Between March 1 to August 15, 2020, 853 hospital admissions were identified in 814 patients with a positive COVID-19 polymerase chain reaction (PCR) test or a diagnosis of MIS-C across 7 pediatric hospitals in 6 US states. Of the admissions, 426 (50%) were for symptomatic COVID-19, 138 (16%) were for MIS-C, and 289 (34%) were for asymptomatic severe acute respiratory syndrome coronavirus 2 (SARS-CoV-2) infection.
Overall, there were 21 thrombotic events.
Patients with MIS-C were reported to have the highest incidence of thrombotic events (6.5%), followed by those with symptomatic COVID-19 (2.1%), compared to an incidence rate of 0.7% among patients with asymptomatic SARS-CoV-2 infection. Of the 19 thrombotic events in patients with symptomatic COVID-19 or MIS-C, 11 were deep vein thrombosis, 3 were pulmonary embolism, 3 were intracardiac thrombosis, 1 was acute ischemic stroke, and 1 was cerebral sinovenous thrombosis.
Among patients with symptomatic COVID-19 or MIS-C, the majority of thrombotic events (89%) occurred in patients ≥12 years, whereby the incidence of thrombotic events was 6.8% in patients with symptomatic COVID-19 or MIS-C ≥ 12 years, compared to 0.6% in those <12 years.
Further, anticoagulant thromboprophylaxis was used during 30% of symptomatic COVID-19 and 58% of MIS-C admissions in those patients. Nonetheless, the researchers found that 71% of thrombotic events that were not present on admission occurred despite thromboprophylaxis.

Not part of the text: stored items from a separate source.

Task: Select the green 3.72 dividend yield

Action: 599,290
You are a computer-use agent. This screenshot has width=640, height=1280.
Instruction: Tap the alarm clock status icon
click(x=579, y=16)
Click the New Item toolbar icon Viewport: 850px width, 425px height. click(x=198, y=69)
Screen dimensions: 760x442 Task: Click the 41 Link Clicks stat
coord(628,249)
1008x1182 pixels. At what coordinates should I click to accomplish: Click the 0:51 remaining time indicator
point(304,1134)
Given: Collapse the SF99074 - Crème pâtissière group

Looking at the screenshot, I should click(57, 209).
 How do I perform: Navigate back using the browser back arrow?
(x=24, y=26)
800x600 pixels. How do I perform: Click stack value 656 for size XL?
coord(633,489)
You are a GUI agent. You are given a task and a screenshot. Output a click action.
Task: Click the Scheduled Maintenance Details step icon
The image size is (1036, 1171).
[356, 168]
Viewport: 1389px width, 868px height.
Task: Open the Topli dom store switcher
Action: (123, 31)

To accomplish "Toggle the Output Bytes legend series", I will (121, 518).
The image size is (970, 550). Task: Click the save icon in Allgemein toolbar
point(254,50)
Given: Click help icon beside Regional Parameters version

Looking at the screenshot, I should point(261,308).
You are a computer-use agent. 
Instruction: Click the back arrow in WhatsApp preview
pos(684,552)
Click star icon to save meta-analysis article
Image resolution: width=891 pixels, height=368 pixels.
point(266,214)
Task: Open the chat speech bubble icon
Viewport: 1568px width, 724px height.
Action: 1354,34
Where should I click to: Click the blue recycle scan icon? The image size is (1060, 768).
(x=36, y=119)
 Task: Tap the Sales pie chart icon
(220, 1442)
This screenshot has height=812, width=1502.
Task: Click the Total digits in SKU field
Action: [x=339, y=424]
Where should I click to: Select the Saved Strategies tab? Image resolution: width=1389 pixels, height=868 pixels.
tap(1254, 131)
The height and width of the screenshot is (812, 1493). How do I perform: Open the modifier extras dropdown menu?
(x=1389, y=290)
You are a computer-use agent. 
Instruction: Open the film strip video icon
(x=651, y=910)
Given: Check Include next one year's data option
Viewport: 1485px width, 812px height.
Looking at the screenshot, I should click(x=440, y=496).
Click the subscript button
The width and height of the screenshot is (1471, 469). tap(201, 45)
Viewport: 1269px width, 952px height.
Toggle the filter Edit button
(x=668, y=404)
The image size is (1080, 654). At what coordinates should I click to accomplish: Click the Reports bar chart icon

Multivariable analysis revealed that age ≥12 years (odds ratio [OR] 16.84, 95% confidence interval [CI] 1.93-147.1, P = 0.011), cancer (OR 6.34, 95% CI 1.56-25.73, P = 0.01), presence of a central venous catheter (OR 7.22, 95% 1.71-30.45, P = 0.007) , and MIS-C (OR 6.44, 95% CI 1.65-25.24, P = 0.008) were significantly associated with the incidence of thrombosis.
With regard to mortality, the rate was 2.3% among patients with symptomatic COVID-19 or MIS-C, with a higher mortality rate of 28% being reported in patients with symptomatic COVID-19 or MIS-C and thrombotic events.
To put our findings into perspective, the rate of venous thromboembolism in children admitted to US tertiary care hospitals in 2007 was estimated at 58 per 10,000 admissions (0.58%) using the Pediatric Health Information System (PHIS) database, with those ages 12-18 years having the highest rate (94 per 10,000; 0.94%). The rate observed in our study is much higher, particularly in patients ≥12 years (6.8%) with [symptomatic] COVID-19 or MIS-C.
The rates of thrombotic events observed in the study, particularly in the MIS-C population and those ≥12 years of age, suggest that symptomatic COVID-19 and MIS-C are unique risk factors for thrombosis in hospitalised children, despite the facts that patients hospitalised with symptomatic COVID-19 are known to have a high prevalence of underlying medical conditions and that the age distribution of patients in this study is skewed toward older patients compared to the PHIS [database].
The findings, including the low rate of thrombotic events in children < 12 years with [symptomatic] COVID-19 or MIS-C ... along with factors associated with an increased risk (age ≥ 12 years, MIS-C, central venous catheter, and cancer) may help inform thromboprophylaxis strategies at pediatric centers.
Future studies focused on the intensity of anticoagulation as well as at novel targets, are well underway in adults with COVID-19, and will likely be relevant to high-risk adolescent patients with COVID-19 and MIS-C, in whom the rate of thrombosis and mortality rate were highest.